Anne Muxel, qui a recueilli les discours et les souvenirs d’une trentaine d’adultes de professions et d’âges variés, s’est posé la question, du point de vue individuel, des contenus et des fonctions de la mémoire familiale. Elle a passé en revue les thèmes classiques de la réminiscence (lieux, maisons, tablées, cuisines, odeurs, sons, corps d’enfant, objets, photos, arbres généalogiques) et a cherché à dégager les fonctions principales des souvenirs de famille. Elle en retient trois : la transmission, correspondant au besoin de se perpétuer ; la reviviscence, correspondant au besoin affectif ; la réflexivité, correspondant au besoin d’évaluer sa vie (Muxel, 1996).

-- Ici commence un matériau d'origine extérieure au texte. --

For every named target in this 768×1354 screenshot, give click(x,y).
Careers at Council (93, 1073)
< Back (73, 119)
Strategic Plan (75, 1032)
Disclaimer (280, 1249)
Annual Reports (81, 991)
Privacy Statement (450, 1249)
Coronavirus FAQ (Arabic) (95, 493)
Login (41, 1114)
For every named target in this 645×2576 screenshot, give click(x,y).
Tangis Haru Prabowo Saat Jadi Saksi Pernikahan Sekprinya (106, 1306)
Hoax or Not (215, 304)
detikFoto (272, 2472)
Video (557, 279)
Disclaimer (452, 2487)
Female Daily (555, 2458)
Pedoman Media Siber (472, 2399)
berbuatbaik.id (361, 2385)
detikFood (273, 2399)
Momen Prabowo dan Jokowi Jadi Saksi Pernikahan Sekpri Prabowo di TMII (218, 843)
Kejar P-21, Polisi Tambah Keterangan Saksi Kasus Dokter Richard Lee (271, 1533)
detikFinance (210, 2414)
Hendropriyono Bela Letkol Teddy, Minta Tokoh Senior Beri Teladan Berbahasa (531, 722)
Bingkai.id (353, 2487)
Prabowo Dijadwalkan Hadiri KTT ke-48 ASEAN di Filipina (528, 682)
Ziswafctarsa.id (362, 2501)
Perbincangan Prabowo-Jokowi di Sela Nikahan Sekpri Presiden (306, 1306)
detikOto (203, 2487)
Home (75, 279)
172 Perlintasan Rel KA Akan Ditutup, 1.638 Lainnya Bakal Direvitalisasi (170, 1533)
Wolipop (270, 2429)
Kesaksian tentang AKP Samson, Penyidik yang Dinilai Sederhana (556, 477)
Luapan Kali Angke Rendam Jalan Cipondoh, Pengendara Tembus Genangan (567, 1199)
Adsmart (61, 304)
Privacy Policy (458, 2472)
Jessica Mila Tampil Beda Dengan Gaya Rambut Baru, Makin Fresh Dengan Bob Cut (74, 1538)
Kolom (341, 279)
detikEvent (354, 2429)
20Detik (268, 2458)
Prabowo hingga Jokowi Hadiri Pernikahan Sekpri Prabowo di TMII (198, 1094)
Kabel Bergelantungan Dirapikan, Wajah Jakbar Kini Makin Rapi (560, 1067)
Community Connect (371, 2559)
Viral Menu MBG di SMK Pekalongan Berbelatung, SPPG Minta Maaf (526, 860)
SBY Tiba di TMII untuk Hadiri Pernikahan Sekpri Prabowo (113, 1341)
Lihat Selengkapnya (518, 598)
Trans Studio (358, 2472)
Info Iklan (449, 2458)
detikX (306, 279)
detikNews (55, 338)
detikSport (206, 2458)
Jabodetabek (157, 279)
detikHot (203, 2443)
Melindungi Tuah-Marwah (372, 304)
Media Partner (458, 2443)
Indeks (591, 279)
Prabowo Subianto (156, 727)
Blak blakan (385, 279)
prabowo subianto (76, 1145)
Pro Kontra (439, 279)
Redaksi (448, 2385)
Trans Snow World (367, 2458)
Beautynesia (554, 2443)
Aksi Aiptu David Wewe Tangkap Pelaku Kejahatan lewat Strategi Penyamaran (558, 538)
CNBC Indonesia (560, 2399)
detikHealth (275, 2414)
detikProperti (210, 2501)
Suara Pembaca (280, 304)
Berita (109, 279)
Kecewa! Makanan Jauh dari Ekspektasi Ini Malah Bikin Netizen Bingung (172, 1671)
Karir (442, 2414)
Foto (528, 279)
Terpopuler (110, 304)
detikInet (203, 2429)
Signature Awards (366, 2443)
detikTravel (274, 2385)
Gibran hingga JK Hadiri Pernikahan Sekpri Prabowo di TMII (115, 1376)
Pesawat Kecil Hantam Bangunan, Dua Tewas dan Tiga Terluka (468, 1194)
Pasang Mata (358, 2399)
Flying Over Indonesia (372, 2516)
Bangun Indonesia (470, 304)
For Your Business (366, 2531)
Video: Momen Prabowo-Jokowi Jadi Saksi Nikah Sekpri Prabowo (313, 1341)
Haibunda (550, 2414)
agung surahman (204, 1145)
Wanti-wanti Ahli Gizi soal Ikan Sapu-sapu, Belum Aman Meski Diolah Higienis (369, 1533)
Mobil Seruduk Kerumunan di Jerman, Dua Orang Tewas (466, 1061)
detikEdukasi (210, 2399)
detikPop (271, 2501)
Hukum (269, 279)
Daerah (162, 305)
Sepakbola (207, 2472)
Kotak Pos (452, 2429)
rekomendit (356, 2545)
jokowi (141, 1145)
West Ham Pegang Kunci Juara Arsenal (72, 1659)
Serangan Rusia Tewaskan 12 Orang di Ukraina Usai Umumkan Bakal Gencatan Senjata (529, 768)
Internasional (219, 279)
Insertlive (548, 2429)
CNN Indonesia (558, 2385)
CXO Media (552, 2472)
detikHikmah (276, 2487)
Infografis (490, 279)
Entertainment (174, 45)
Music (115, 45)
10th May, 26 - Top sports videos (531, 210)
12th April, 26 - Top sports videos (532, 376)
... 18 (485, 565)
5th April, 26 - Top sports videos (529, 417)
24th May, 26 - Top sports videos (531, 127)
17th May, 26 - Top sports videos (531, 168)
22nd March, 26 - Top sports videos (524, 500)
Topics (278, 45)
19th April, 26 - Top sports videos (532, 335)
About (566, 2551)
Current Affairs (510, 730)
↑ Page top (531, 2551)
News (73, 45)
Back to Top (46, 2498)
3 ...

Ce genre de problématique paraît doublement marqué par le point de vue de la psychologie et par un certain ethnocentrisme social – qui pourrait être culturel, d’époque, de classe, voire d’âge et même de sexe. Les besoins individuels de mémoire familiale sont-ils universels ? Existent-ils depuis toujours ? Dans toutes les sociétés ? Dans tous les contextes ? Dans toutes les catégories de population ? Et cela semble une perspective étrange de se demander à quoi sert la mémoire familiale. Les gens choisissent-ils de se souvenir ou de ne pas se souvenir en fonction de tel ou tel besoin qu’ils éprouvent et peuvent identifier ? Si tel est le cas, comment expliquer l’existence de ces besoins ? Sont-ils explicables par le travail de la mémoire ? Le questionnement est tautologique.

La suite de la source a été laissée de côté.